Trimen America, Inc., (Trimen) is a CMR owned by David
Mendenhall. Joel Blumberg is the national sales manager for
Trimen. Blumberg and GTEDPC have a long history with one another,
set out in three published opinions from this court. Ad-Vantage
Telephone Directory Consultants, Inc. v. GTE Directories Corp., 849
F.2d 1336 (11th Cir.1987) (Ad-Vantage I); Ad-Vantage Telephone
Directory Consultants, Inc. v. GTE Directories Corp., 943 F.2d 1511
(11th Cir.1991) (Ad-Vantage II); Ad-Vantage Telephone Directory
Consultants, Inc. v. GTE Directories Corp., 37 F.3d 1460 (11th
Cir.1994) (Ad-Vantage III). Although a brief recap of this history
is necessary for an understanding of this case, a more detailed
account may be found in Ad-Vantage I.
Twenty years ago Blumberg worked for GTEDPC. In 1975,
Blumberg left GTEDPC to start his own company, Ad-Vantage Telephone
Directory Consultants, Inc. (Ad-Vantage). Ad-Vantage became a CMR
and Blumberg began placing national advertising with GTEDPC. Ad-
Vantage had trouble paying its bills and GTEDPC decided to take
action. GTEDPC sent a direct mailing to Ad-Vantage's customers
apprising them of Ad-Vantage's cash flow problems and informing
them that GTEDPC would bill them directly for their advertising
space rather than have the billing go through Ad-Vantage and
Blumberg.
Blumberg was not happy with GTEDPC's actions and therefore
sued GTEDPC for anti-trust violations, breach of contract, and
tortious interference with business relations. The tortious
interference claim is the only claim relevant to this case.

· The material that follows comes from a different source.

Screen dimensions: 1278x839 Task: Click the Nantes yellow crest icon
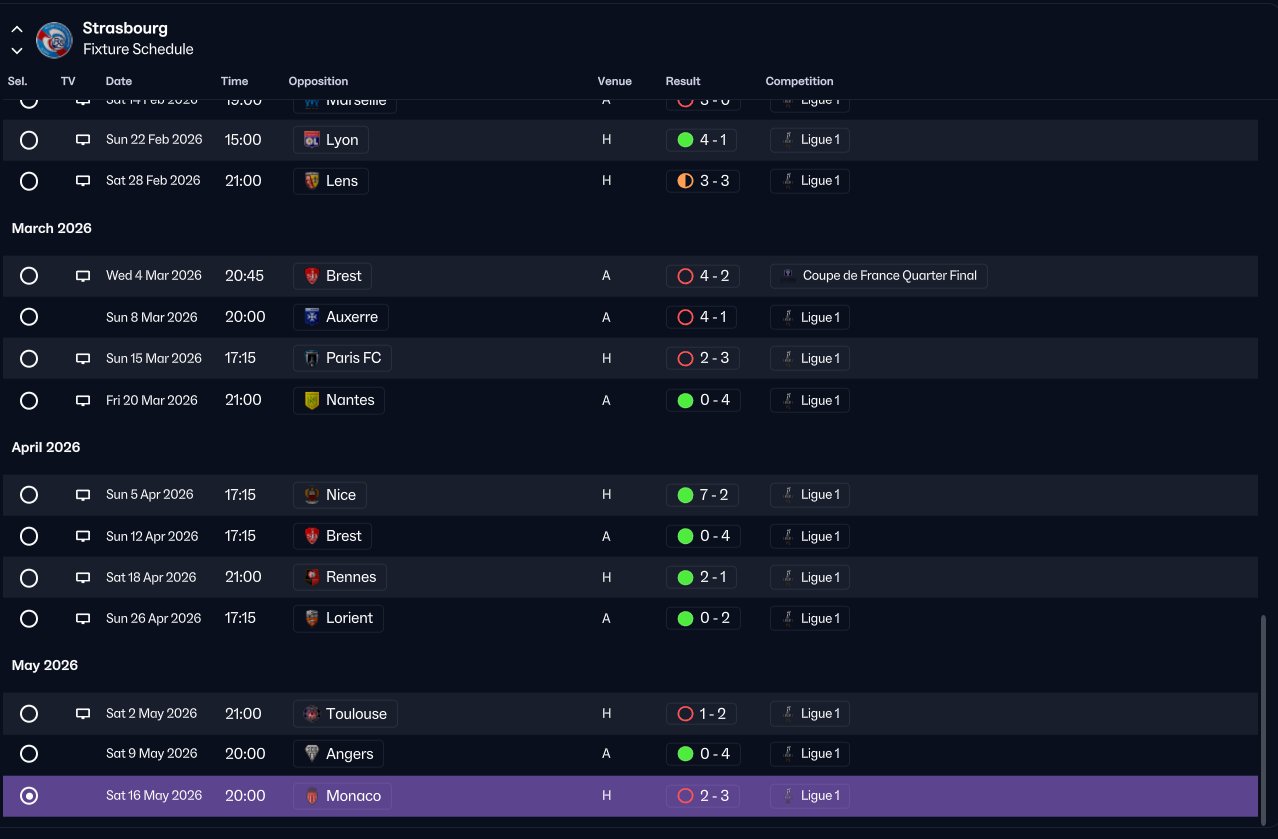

At trial, the jury found GTEDPC's direct contact with Ad-
Vantage's customers had tortiously interfered with Ad-Vantage's
business relations. In Ad-Vantage II, this court upheld the jury's
verdict of $500,000 in punitive damages against GTEDPC on the
tortious interference claim. The amount of compensatory damages
has yet to be finally adjudicated. Ad-Vantage III, 37 F.3d at
1466.
In 1982, Ad-Vantage's CMR status was revoked by YPPA for
failure to timely pay its bills. Blumberg continued to sell yellow
pages advertising, however, placing his orders through a succession
of CMRs. In March 1990, Blumberg was placing national accounts
with GTEDPC through a CMR named Hometown Directory Service
(Hometown). GTEDPC began scrutinizing Blumberg's accounts to
insure they met GTEDPC's definition of a national account. The
investigation revealed 64 accounts GTEDPC felt might not meet its
definition of national. GTEDPC confronted Blumberg with the 64
accounts and Blumberg agreed that 12 of the accounts were not
national. Upon further investigation, GTEDPC became satisfied that
18 of the 64 accounts were in fact national. Questions remained,
however, on the status of the remaining 34 accounts.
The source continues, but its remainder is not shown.